The mostly-nurturists, who argue the newborn human mind is largely a blank slate that can be acculturated in almost any imaginable way, have dominated academia for quite some time. In the past decade the mostly-naturists have made a comeback, at least in the published literature. This time around they call themselves evolutionary psychologists.

One of the pop stars of evolutionary psychology is Satoshi Kanazawa, who teaches at, of all places, The London School of Economics. He co-authored with Alan Miller the book Why Beautiful People Have More Daughters and blogs as The Scientific Fundamentalist. His basic point is that humans have instincts that evolved to suit our ancestors 10,000 years ago, and these continue to motivate us today, regardless of our particular cultural milieu. He calls it the Savanna Principle.

Much of what he has to say is not only obvious to an average reader, but blindingly obvious. For example, he tells us most men find attractive a woman who approximates a Barbie doll and most women would like to look like one. He tells us the economic burdens of parenthood, which now last for two or more decades instead of just one, often make people unhappy. He tells us men are motivated by sex. He tells us women are more selective than men in their choice of sexual partners and that they take social and economic status into account. (Zsa Zsa Gabor: “I want a man who’s kind and understanding. Is that too much to ask of a millionaire?”) This hardly is startling stuff. He stirs controversy when he attributes these preferences to evolution instead of childhood training.

Take Barbie dolls and the exaggerated muscular physiques of action figures, often criticized for indoctrinating kids to desire unrealistic body types. Kanazawa specifically argues that Barbie did not create an impossible ideal, but merely embodied an impossible ideal that existed long before Ruth Handler designed the doll for Mattel in 1959. The ideal came first and is rooted in instincts suitable for the reproductive success of cavepeople.

Momentum is currently on the naturist side, and Kanazawa and his colleagues definitely are worth a read. We can be sure, however, that the nurturists will be back. After all, once again, training may not be everything, but it certainly is something.

Friday, October 1, 2010

The Toddler and the Ferrari

The decline in birth rates in advanced countries continues even though most women throughout the West tell pollsters they want to have more kids (quite a lot more) than they actually have. Pundits offer various theories to explain this “fertility gap,” but the family budget seems the most likely reason.

The Department of Agriculture reports that families earning between $46,000 and $77,000 spend over $200,000 per child from birth through high school (i.e. without college costs).
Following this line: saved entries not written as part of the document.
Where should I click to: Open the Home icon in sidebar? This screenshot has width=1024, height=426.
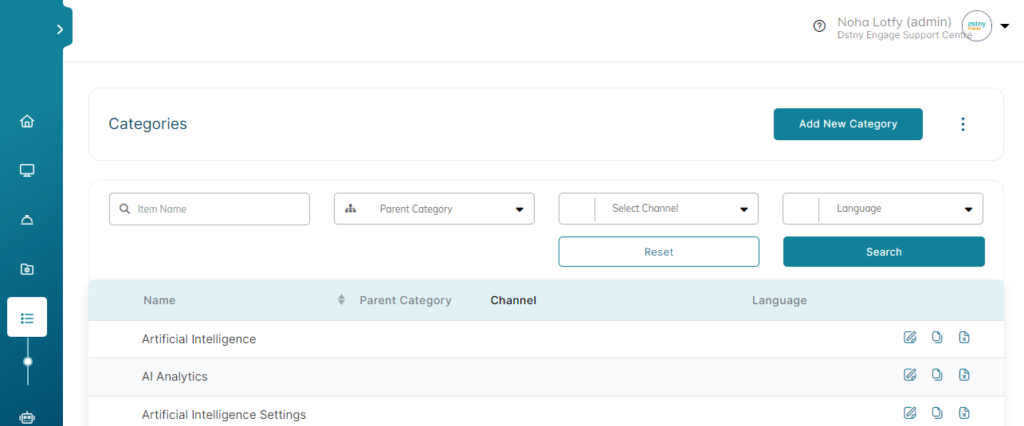point(27,122)
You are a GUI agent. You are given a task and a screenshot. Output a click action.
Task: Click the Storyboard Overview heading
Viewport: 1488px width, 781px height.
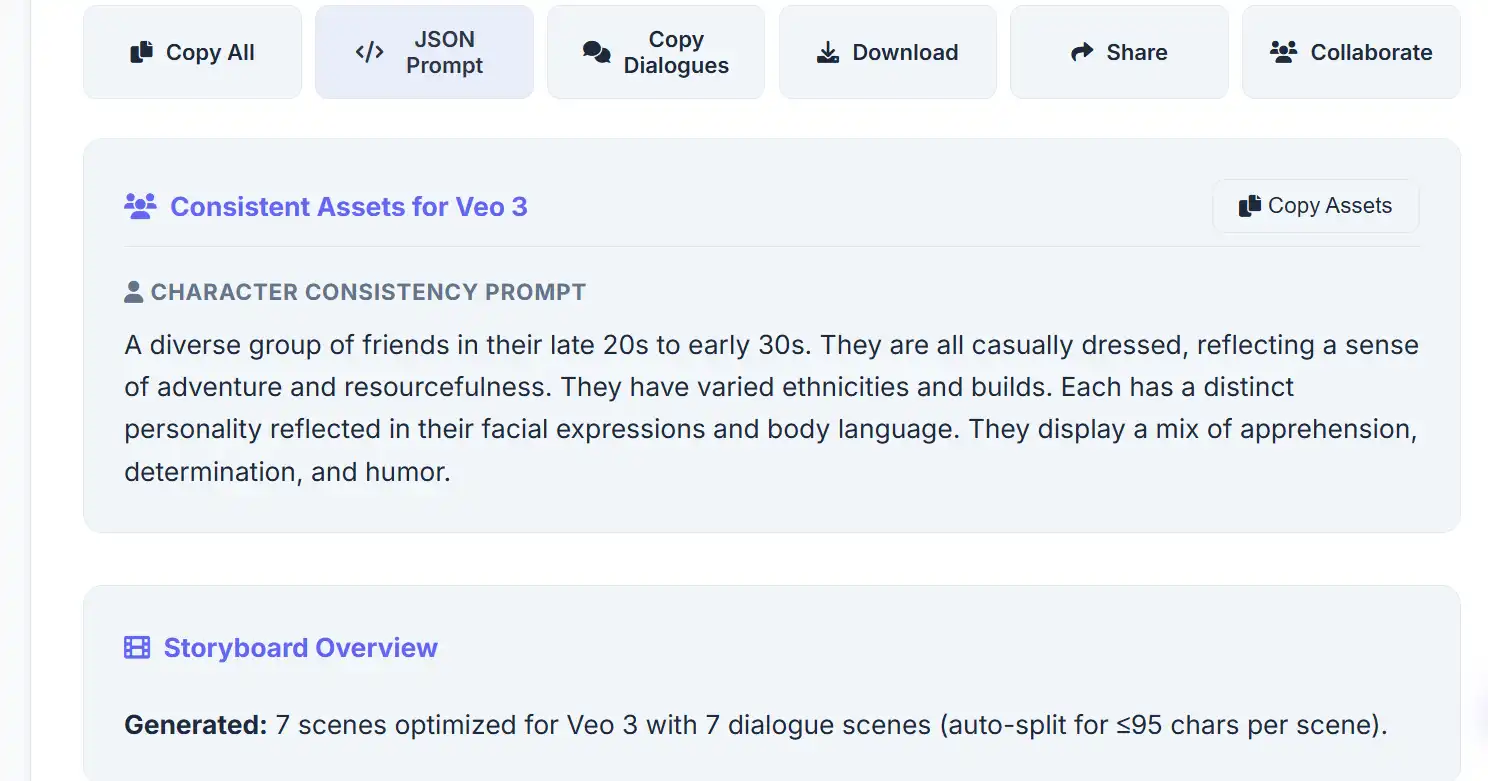(x=300, y=647)
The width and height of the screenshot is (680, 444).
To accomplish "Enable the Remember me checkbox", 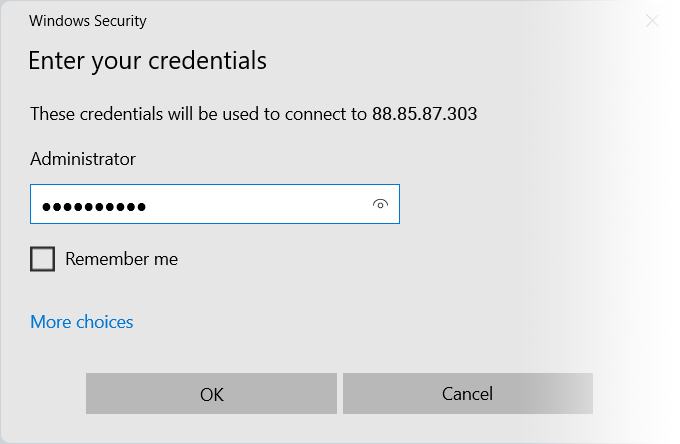I will [43, 259].
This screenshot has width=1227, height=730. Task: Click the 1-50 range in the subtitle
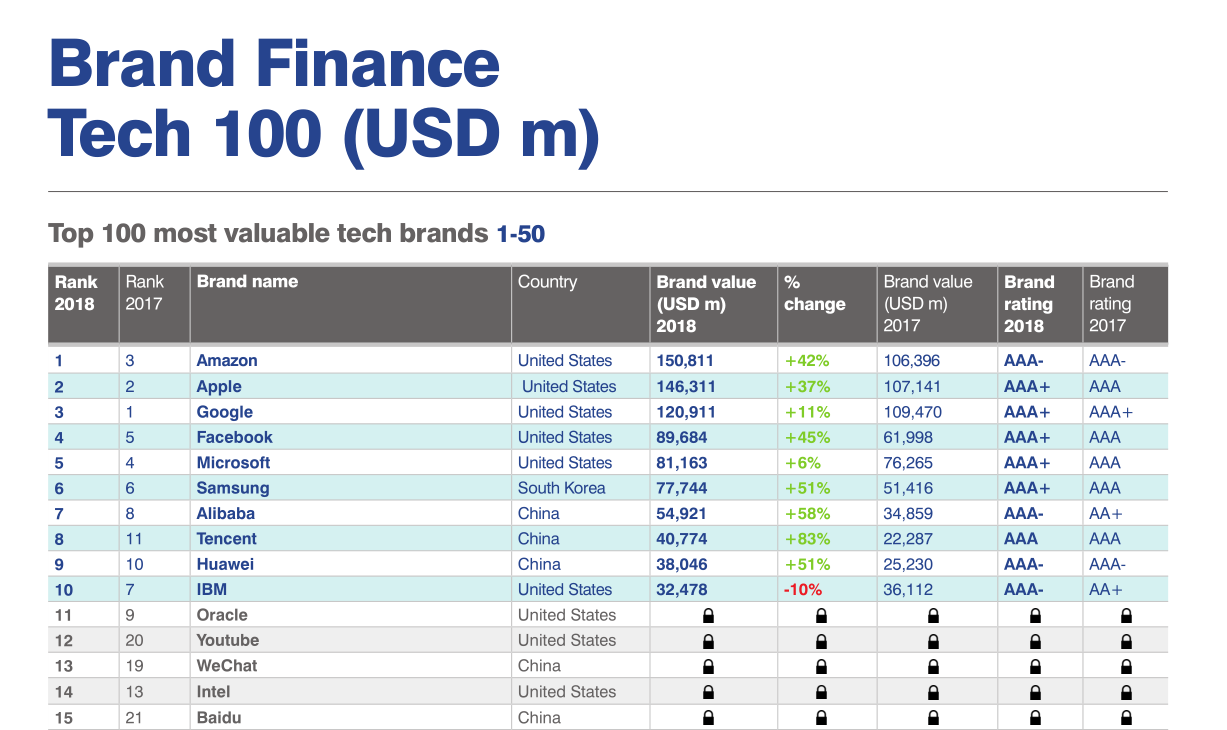click(x=520, y=234)
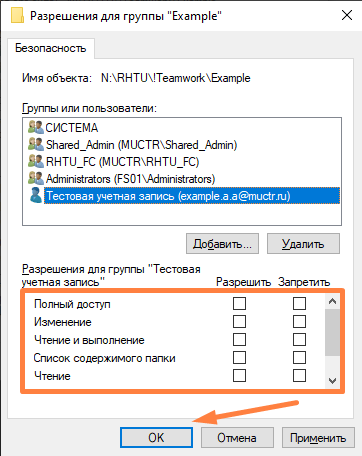
Task: Click the permissions list scroll-up arrow
Action: pos(332,301)
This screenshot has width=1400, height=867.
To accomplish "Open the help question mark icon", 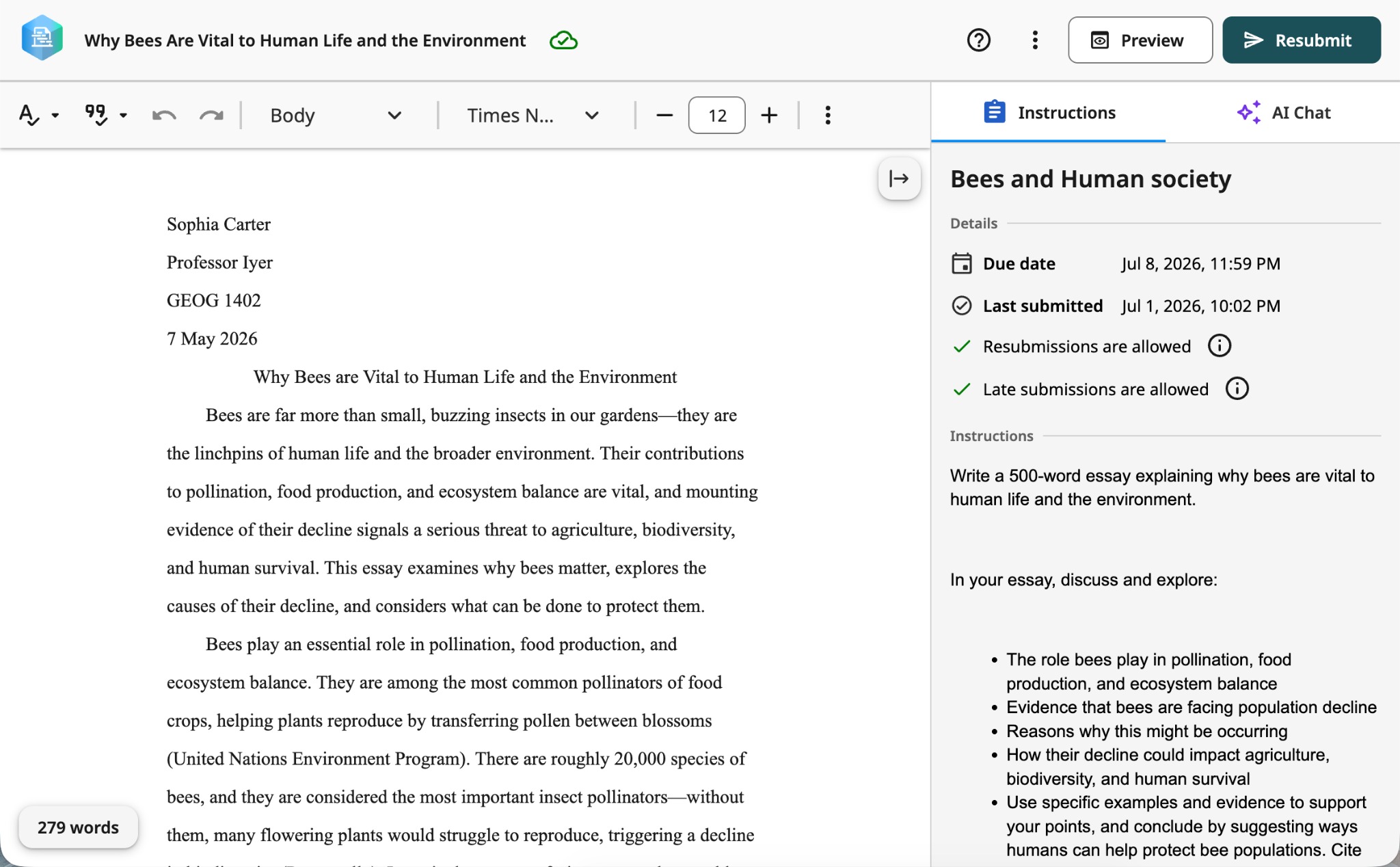I will click(979, 40).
The Wall Street Journal estimates that households earning over $118,000 spend an average of $800,000 per child through high school: "Add in luxuries like private school, a nanny and a flat screen TV set in a kid's bedroom, and the figure climbs to $1.6 million."

A person might tell a pollster he or she would like a Ferrari, while in practice considering the price prohibitive.

The ZPG (Zero Population Growth) people made their case to my satisfaction 40 years ago when they were louder than they are today. I think lower birthrates are an overall benefit to the world, even though they make for a bumpy demographic ride as the population pyramid alters shape. All the same, the costs of child-rearing are eyebrow-raising. It is amazing folks have as many kids as they do.